Resumindo para encerrar: o sistema atual têm falhas intrínsecas e insanáveis, e se algo aconteceu nesta ou em qualquer outra eleição, nunca saberemos.
Marcelo, supondo uma eleição com cédula, por ex. seria emitida uma fotocópia da mesma para o eleitor levar. Seria viável reunir todas essas cópias para uma “recontagem”?
E quem garantiria que uma cópia apresentada posteriormente seria legítima?
O importante da eleição em papel é que tudo é feito às claras, na frente de uma porção de gente, ao contrário de confiar em um computador que não se sabe o que está fazendo.
Já vi uma “auditoria” de urna: o primeiro procedimento é avisar a urna que ela será auditada. Ela é programada para funcionar apenas no horário da votação, podendo passar do horário caso necessário, mas nunca começar a votação antes do previsto, então pra se auditar fora do horário oficial é necessário alterar o horário da urna, o que dá tempo para ela se “preparar” para a auditoria.
Sem falar do procedimento de escolha das urnas que serão auditadas e da quantidade. Em mais de duzentas mil urnas, testar dez ou vinte não significa muita coisa.

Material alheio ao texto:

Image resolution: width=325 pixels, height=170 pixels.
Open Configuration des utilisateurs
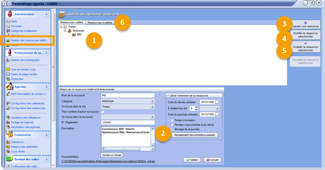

Enfim, o problema básico é que o TSE exige que todo mundo acredite nele, e não é assim que deve funcionar um governo supostamente democrático.
Caro Marcelo,
SIMPLESMENTE PERFEITO!
É muito bom poder contar com os teus esclarecimentos.
Grato, Adônis.
“Tenho ouvido falar em gente que quer “inspecionar o código-fonte” das urnas. Espero do fundo do coração que seja apenas uma bravata política para aparecer na imprensa, porque acreditar nesse tipo de inspeção faz tanto sentido quanto pedir para um atleta que colha uma amostra de urina quando estiver sozinho em casa e mande pelo correio para o exame anti-doping. Para não deixar dúvida, deixo de lado as metáforas e repito: não há como saber se o software que foi instalado em cada uma das urnas corresponde a um código-fonte qualquer. Querer “auditar” isso seria uma enorme demonstração de incompetência e desconhecimento técnico.”
Excelente, Marcelo!
Eliminou os grilhos da minha cuca. Reforçou-me mais ainda a tese de que a votação em papal ainda continua mais segura, seguríssima!
As urnas eletrônicas fazem parte de uma teoria interessante porque é rápida a votação, mas não nos asseguram o direito à certeza da verdade depositada por nos naquele microonda!
Falar em urnas, caro Marcelo, quando teremos o prazer de ler seu artigo sobre A Guerra da Secessão?
Forte abraço e saúde a todos da família.
Estou pensando em falar no assunto (mas não na guerra, especificamente) na semana que vem, Cícero. Mas não é uma promessa, inclusive porque meu computador anda me deixando na mão. Ontem troquei o HD, consegui copiar tudo do HD antigo. Espero que agora tudo funcione bem.
Marcelo,
Fale sobre a “Guerra de Secessão Brasileira” que se avizinha.